The references are crediting authors a generation after the Bell System Technical Journal articles discussing compensating long distance and undersea telephony and telegraphy cables cataloged all of the topologies and transfer functions, and those may have been a generation too late to credit as inventors. The post WWI generation articles are concerned with methods for synthesizing particular filter response functions, i.e. refining existing compensation network designs. The some of the earlier generation articles delve into some of the practical problems they had realizing them, but they refer to the capacitors as electrolytic tanks (NB: Before 1914 a tank was a municipal water reservoir at the top of a hill), the ideal inverting transformer for the Tee realization was then called a gyrator, any reactors should be understood to be inductors, and many other familiar concepts are also described using other names. The vocabulary changed sufficiently to frustrate word searches for article titles and abstracts using the current names. A bound set of the BSTJ can be flipped through to find relevant articles because figures that depict lattice sections are otherwise rare and they put relevant articles in the same month for many years in a row. It would be nice if AI image recognition works well enough to find them otherwise it will take around 12 hours, or at least that's how long it took in 1980. Some of the early BSTJ articles refer to still earlier references that I wasn't able to locate in any of the Boston area engineering libraries.

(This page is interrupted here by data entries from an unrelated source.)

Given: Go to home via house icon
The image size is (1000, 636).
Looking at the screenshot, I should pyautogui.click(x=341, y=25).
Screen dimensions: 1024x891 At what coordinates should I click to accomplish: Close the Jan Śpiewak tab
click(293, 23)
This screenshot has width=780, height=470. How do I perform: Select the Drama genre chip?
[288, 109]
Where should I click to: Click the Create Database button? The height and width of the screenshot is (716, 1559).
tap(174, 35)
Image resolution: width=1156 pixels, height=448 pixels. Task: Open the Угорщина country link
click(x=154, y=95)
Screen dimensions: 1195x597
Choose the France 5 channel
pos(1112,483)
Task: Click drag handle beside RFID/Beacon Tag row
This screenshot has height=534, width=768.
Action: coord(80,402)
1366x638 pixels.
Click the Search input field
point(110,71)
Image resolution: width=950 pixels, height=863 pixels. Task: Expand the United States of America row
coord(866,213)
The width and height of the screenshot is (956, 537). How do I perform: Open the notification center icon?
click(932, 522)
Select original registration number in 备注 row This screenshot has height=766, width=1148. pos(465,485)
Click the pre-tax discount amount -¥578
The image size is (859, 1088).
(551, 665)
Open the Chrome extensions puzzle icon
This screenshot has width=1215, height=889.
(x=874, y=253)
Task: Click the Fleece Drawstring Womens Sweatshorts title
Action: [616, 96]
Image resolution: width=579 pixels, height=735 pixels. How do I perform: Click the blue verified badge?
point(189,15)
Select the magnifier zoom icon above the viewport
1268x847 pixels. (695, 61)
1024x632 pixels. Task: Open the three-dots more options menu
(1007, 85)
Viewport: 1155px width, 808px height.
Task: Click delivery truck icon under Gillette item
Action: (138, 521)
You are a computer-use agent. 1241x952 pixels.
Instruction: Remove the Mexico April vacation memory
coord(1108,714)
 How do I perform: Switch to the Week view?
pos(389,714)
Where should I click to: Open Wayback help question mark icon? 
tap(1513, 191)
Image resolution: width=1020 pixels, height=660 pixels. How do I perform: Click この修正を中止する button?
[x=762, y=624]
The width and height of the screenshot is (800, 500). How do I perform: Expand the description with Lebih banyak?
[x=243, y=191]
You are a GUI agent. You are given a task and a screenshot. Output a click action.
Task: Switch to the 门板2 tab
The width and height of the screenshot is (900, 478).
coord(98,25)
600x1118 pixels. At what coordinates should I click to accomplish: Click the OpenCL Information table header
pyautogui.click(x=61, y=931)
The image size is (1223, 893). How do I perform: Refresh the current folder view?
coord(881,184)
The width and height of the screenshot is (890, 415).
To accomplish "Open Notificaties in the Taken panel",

All pass lattice sections haven't been a topic for which any public references have been created since WWI by anyone who was actually making them or using them. Proprietary company references are known to have existed in at least 4 companies, but by definition can't be cited for a Wikipedia article. There would not be any citable references for a competent author to give, so with no chance of improving the practicum, I suggest abandoning any further attempts to suggest it.
FWIW: Here's a taste of what building a first prototype will reveal. The phase shift section goes from 3°-90°-177° over the span of 2 decades, i.e. from Wc/10 to 10Wc. 0° to 180° (rounded left of the decimal point) is 4 decades. There aren't any components that have a constant inductance or capacitance over 2 decades around the frequency where |Zx| = Zo for any useful Zo. Furthermore, components with a tight enough tolerance to realized a phase shift section as described don't exist. Anything realized without tuning variable components will display an anomalous resonant suck-out and a group delay anomaly at roughly w=Wc. Any realizable design has to incorporate at least the first order parasitic effects of its components, and a good design will have to go much further.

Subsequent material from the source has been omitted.